1985 book by Ian Page

Grey Star the Wizard is the first book in the World of Lone Wolf book series created by Joe Dever and written by Ian Page. It is one of four books in the mini-series and features Grey Star, for whom the first book is named, a young Wizard trained by the enigmatic Shianti to stop the Wytch-King and his Shadakine Empire. All four of the Grey Star books were released by Project Aon along with many of the other installments of the Lone Wolf series.

==Gameplay==
The gameplay of the World of Lone Wolf series is very much like the other Lone Wolf books, but features a few key differences. One is the inclusion of Willpower, which can be used for various Magical effects in the game, and maybe most importantly to loose a blast of Magic from your Wizard's Staff when it is in your possession. The ability to vanquish some enemies with the expenditure of a Willpower point or two introduces a key strategic consideration in which the reader must choose between the likely loss of Endurance that comes with fighting enemies, and the amount of Willpower that should be saved for later in the story.

==Plot==
The series plays for the most part at the tip of south-eastern Magnamund, in the land then known as the Shadakine Empire.
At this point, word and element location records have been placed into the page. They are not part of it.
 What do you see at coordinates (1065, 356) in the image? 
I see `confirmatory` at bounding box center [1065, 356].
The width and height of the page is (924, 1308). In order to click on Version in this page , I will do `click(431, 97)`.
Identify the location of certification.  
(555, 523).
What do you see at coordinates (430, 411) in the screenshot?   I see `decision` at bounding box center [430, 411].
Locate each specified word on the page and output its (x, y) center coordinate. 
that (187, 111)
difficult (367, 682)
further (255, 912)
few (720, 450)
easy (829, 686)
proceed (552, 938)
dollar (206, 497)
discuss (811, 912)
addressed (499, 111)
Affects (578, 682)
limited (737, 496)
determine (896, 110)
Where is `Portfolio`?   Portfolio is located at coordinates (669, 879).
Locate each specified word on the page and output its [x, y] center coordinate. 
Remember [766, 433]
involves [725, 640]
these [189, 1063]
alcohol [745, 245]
A tyrant called Shasarak the Wytch-King has subjugated the people and with the help of seven Shadaki Wytches is ruling with an iron fist. The Shianti, members of a mystical race, wish to help, but because of their exile on the Isle of Lorn they are forced to remain neutral in the conflict. However, one night the situation changes when a storm wrecks a vessel near the island, with a human infant being the only survivor. In this child the Shianti see a chance to help the people of Magnamund without breaking their vow to Ishir, and they raise the boy in the arts of magic, giving him the name Grey Star: the star as the symbol of hope, and grey for the white-grey streak the boy has in his dark hair. Once his training is complete, Grey Star is sent out to retrieve the Moonstone, an ancient Shianti artefact, from the Daziarn, for only with its power can Shasarak be defeated. The first book of the series details Grey Star's travel to the Shadakine Empire and his desperate attempt to find a guide to lead him to the Shadow Gate.